Australia's political and strategic cultures are deeply Western in character and---to the bextent that any theory can provide a basis for understanding political and strategic behaviour---they are best understood in terms of American historian, Louis Hartz's 'fragment theory'. According to Hartz, Australia is an historical offspring of European civilisation in general and of Britain in particular--a society transplanted into an alien environment where cultural loyalties persisted long after the growth of local nationalism. As a colonial fragment, Australia bore the powerful culturalimprint of 19th-century British values and beliefs...

This conventional narrative holds that as a result:
19th-century Australian colonial politics were dominated by the utilitarian ideas of Jeremy Bentham, the reformism of the English Chartist movement and a social view of nationalism. These features ensured that the Great South Land developed as a New Britannia rather than as a New Jerusalem....Those that triumphed in Australian politics by 1901--such as Edmund Barton, George Reid and Alfred Deakin--were Benthamites, and they made utilitarianism the dominant political ideology of 20th-century Australia. This philosophical consensus meant that the Australian national style of politics became pragmatic and instrumental, and centred around social economics, emphasising the requirements of material prosperity.

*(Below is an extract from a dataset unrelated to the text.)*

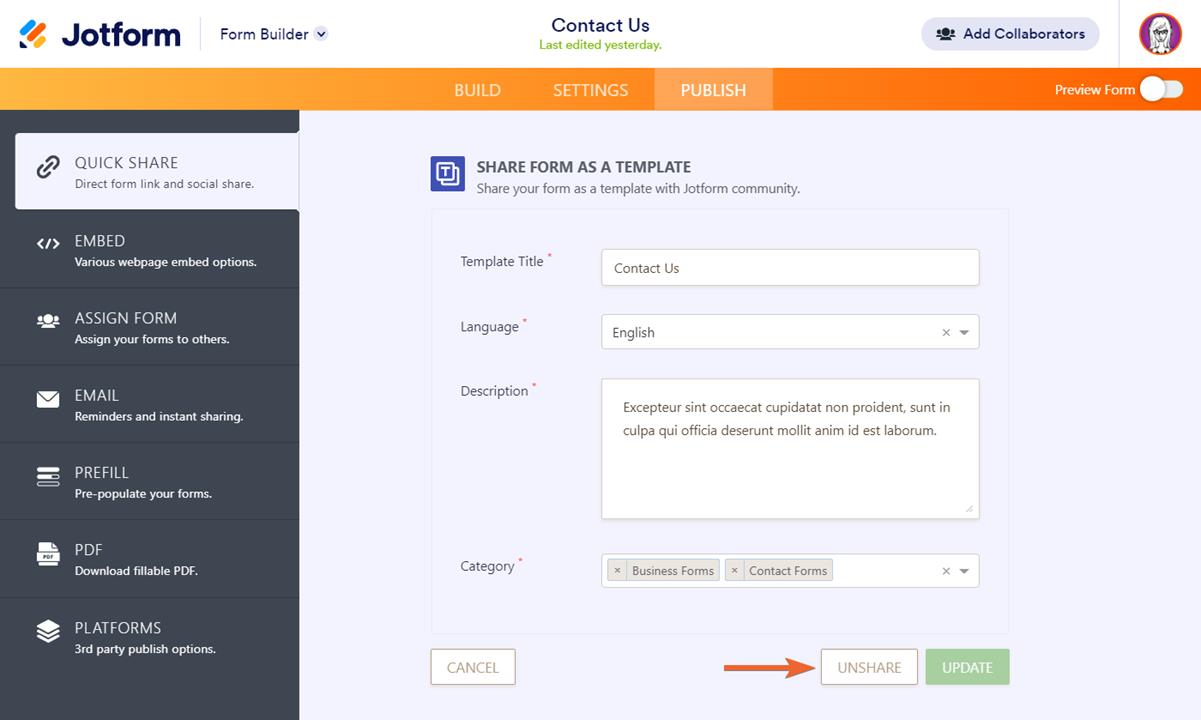Click the Platforms layers icon
1201x720 pixels.
pyautogui.click(x=48, y=631)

This is pretty standard stuff. Isn't Rundle an editor of Arena? How come he's forgotten this kind of intellectual history? isn't this kind of history taught any more?

Cameron,
A sentence in the linked article article makes the point well:-- 'Australian nationalism was, and remains, social and conservative rather than ideological and utopian in character.' Nationality has been a strong component of Australian political culture, but, alas, Australian nationalism is not really explored apart from it being grounded on mateship and the Anzac tradition to bind the people of a nation.

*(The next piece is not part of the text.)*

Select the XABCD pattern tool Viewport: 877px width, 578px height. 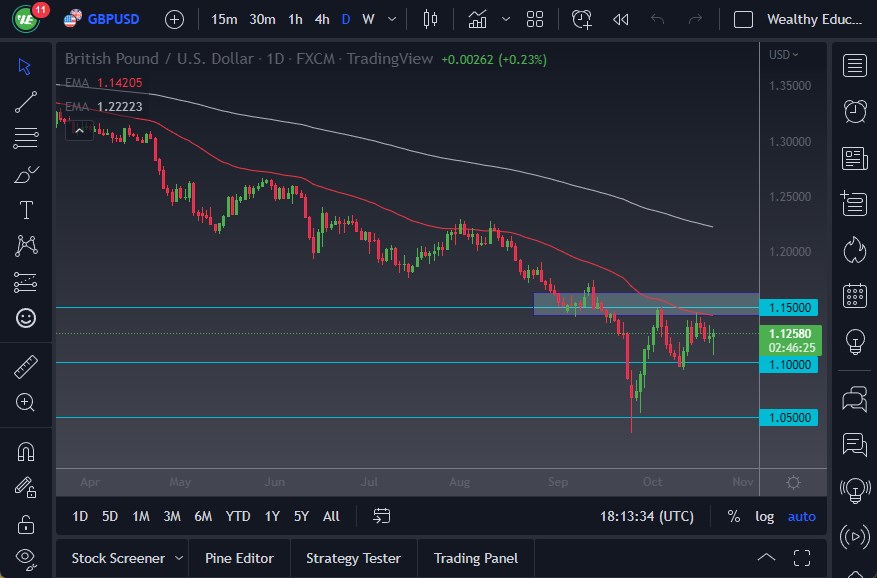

Nationality comes from Herder and the Romantics not the Benthamite utilitarians.

Australia is a deeply utilitarian country and a good thing too. Romantic nationalism is an ideology drenched in blood.

John,
romantic nationalism is very diverse---it can mean the development of national languages and folklore, the spiritual value of local customs and traditions, or the "self-determination" of nationalities. It underpinned, and provided the justification for, the flowering of Australian culture in the 1890s and under the social democrats in the 1970s (EG Whitlam).This placed itself in opposition to the imperial legitimacy of the state from the "top down" culture emanating from Britain as an imperial/colonial power.

I presume you mean ethnic nationalism as distinct from civic nationalism? It is a classic division.

Gary, you're right that I mean ethnic nationalism, which is, I think, the version propounded by Herder.

Civic nationalism is much closer to utilitarianism in spirit.

John,
'Maybe Herder' should be operative here as Herder is more about cultural nationalism based on the folk with a shared past and culture, than based on an ethnic nationalism where ethnicity is tied to race.

The 1890s cultural nationalism was based on the folk as ethnic as the white British race. The cultural nationalism of the 1970s was that of folk as the Australian people composed of diverse ethnicities.

If Herder is seen as a philosopher of national culture and ethnic naitonalism, then ethnicity here is to be understood to be rooted in the idea of social groups, marked especially by shared nationality, tribal affiliation, religious faith, shared language, or cultural and traditional origins and backgrounds.

It should be contrasted with ethnicity as race where race is understood as rooted in the idea of biological classification of Homo sapiens to subspecies according to chosen genotypic and/or phenotypic traits.